Source records
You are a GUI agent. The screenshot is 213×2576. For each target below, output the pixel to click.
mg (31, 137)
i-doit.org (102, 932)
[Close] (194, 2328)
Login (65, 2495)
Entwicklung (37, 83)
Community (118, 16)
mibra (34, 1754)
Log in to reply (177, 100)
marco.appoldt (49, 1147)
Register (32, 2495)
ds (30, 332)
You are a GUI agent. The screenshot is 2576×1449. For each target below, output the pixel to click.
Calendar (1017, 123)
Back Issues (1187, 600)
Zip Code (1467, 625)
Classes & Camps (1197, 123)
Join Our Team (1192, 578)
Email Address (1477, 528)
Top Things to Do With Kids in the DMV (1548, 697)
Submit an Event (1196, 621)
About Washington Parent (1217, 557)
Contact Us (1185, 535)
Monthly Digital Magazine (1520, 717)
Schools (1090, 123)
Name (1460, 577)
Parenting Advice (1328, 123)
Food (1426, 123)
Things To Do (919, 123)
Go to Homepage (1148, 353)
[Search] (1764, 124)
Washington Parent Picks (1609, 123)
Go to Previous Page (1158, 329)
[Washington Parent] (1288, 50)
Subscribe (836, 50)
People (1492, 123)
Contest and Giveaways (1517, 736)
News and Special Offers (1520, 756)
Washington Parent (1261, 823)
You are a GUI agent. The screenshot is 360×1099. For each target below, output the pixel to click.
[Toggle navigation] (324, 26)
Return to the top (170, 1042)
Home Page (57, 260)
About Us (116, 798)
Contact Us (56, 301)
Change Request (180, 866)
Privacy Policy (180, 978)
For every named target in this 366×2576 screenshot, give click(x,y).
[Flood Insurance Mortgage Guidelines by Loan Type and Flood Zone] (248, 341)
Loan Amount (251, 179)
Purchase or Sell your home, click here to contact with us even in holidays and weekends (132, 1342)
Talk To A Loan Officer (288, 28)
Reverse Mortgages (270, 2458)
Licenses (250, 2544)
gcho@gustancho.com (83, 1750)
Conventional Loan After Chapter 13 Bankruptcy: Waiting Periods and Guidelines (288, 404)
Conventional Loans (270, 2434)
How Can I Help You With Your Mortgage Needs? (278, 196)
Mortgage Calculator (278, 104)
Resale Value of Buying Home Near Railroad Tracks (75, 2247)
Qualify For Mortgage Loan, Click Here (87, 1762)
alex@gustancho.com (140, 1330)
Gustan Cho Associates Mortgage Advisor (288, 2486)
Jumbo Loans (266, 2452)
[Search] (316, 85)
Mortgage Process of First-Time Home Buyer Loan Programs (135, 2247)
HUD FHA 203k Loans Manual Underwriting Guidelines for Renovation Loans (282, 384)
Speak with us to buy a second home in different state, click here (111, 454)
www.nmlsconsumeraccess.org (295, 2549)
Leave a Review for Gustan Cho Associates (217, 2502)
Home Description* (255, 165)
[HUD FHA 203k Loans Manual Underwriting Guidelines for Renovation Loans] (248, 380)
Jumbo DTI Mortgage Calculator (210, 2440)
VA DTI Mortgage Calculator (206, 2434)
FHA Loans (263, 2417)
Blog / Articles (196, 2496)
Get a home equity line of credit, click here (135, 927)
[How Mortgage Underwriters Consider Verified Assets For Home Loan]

* Exercise aim *
The expected answer is an exact copy of the lines above, beginning at the line with "Mortgage Calculator (278, 104)" and ending at the line with "[Search] (316, 85)", with both ends in.

* Output below *
Mortgage Calculator (278, 104)
Resale Value of Buying Home Near Railroad Tracks (75, 2247)
Qualify For Mortgage Loan, Click Here (87, 1762)
alex@gustancho.com (140, 1330)
Gustan Cho Associates Mortgage Advisor (288, 2486)
Jumbo Loans (266, 2452)
[Search] (316, 85)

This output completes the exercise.